Sabemos que é possível construir um nariz que não seja sujo. Sabemos que os narizes só são sujos quando alguém quer que sejam sujos, como a voz adjetivadora sugeriu, no momento da criação, a idéia de sujeira atribuída ao nariz. Eu não cunhei o mote “nada se cria, tudo se copia”, então não posso dizer sobre o posicionamento das vozes que agiram na cabeça do autor no plano criador daquela divisa. Só posso falar do meu nariz e do processo que fez com que eu o excluísse do meu texto, que fala sobre como o que é aparente pretende parecer possuir a verdade.

Dia 2. Voltemos à questão das afirmações “nada se cria, tudo se copia” e “os olhos não vêem”. Acho que estava falando de como a primeira é covarde. Vejamos: eu disse que não cunhei a divisa, então não podia falar dos mecanismos do plano de criação, então eu disse que a primeira afirmação é covarde porque mata o homem, acho que por isso disse que não contém a verdade nela, porque pretende matar o homem, ou seja, eu, você e os outros. Então acho que existe um ingrediente a que alguém, em algum momento, chamou de verdade, que necessariamente precisa existir no que se constrói para que o que surja no processo possua a qualidade da verdade, para que possua o ingrediente verdade em si.

Quando a ficha caiu que não são os olhos que vêem, fato que aconteceu com a velocidade de um relâmpago, mesmo não sabendo explicar química e fisiologicamente como isso é possível, eu senti que é verdade. Agora, eu me pergunto: qual é a natureza desse “sentir”? Me ocorreu que a época quando eu vivo, esta agora, do primeiro século do terceiro milênio, quando eu faço essa exteriorização, produziu o ambiente mental necessário para que eu “sentisse” a verdade naquela construção. O desenvolvimento da ciência, ao qual eu estou exposto, criou em mim um ambiente mental capaz de compreender que não são os olhos que vêem, mas o cérebro. Um cientista saberia explicar em detalhes como isso se dá.
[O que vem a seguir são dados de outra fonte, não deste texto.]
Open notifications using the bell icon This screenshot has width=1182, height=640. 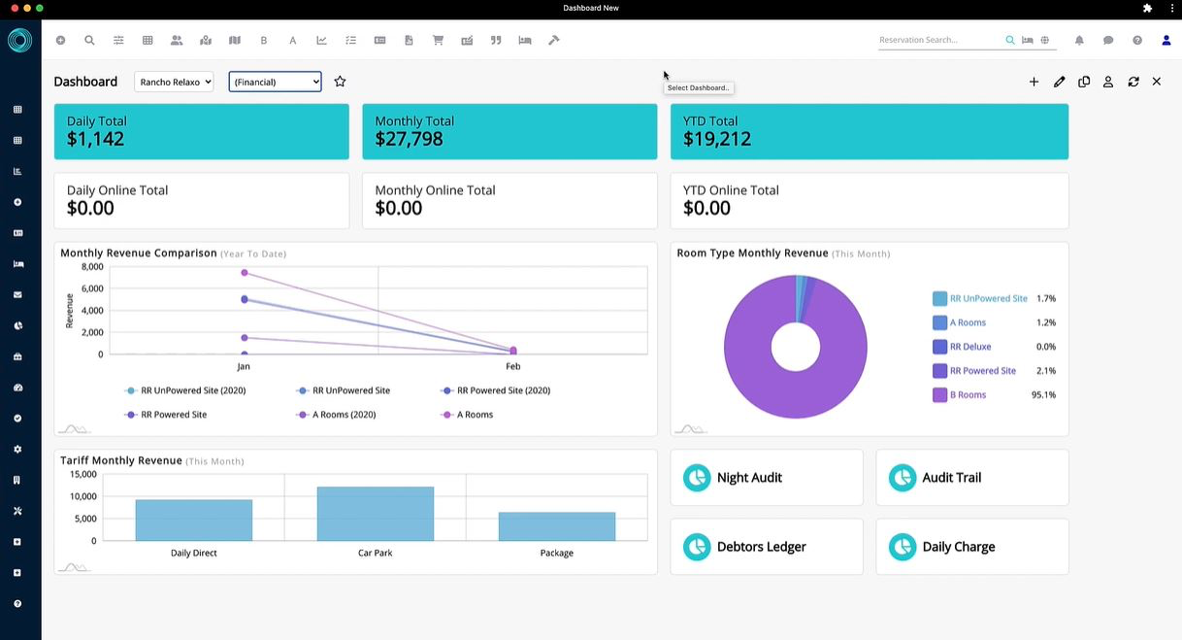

Dizer que os olhos não vêem faz o bem quando propulsiona a criação, já que abre todo um novo espaço anteriormente ocupado pelo paradigma que foi rompido, e nesse espaço recém aberto, as possibilidades de criação são muitas. Saber que os olhos não vêem mudou o universo e sua estrutura, mudou tudo, para melhor, já que cria possibilidades. Todo um novo universo de criação surge quando os olhos não vêem, o que já não acontece quando tudo se copia. Acho que já ouvi ou li isso em algum, algo sobre a palavra que mata e a palavra que vivifica, mas, enfim, voltemos ao nariz. O nariz não é mais sujo que os olhos ou ouvidos ou a boca. Fala-se da remela dos olhos, da cera do ouvido, da caca do nariz. A boca, para mantê-la relativamente limpa, é preciso tratá-la diariamente com produtos especiais, no mínimo três vezes ao dia! Então qual a natureza daquela voz dentro de mim que me induziu a excluir o nariz? Por que o nariz tem que ser sujo? Por que o nariz? Por que dei ouvidos àquela voz? Por que lhe conferi legitimidade?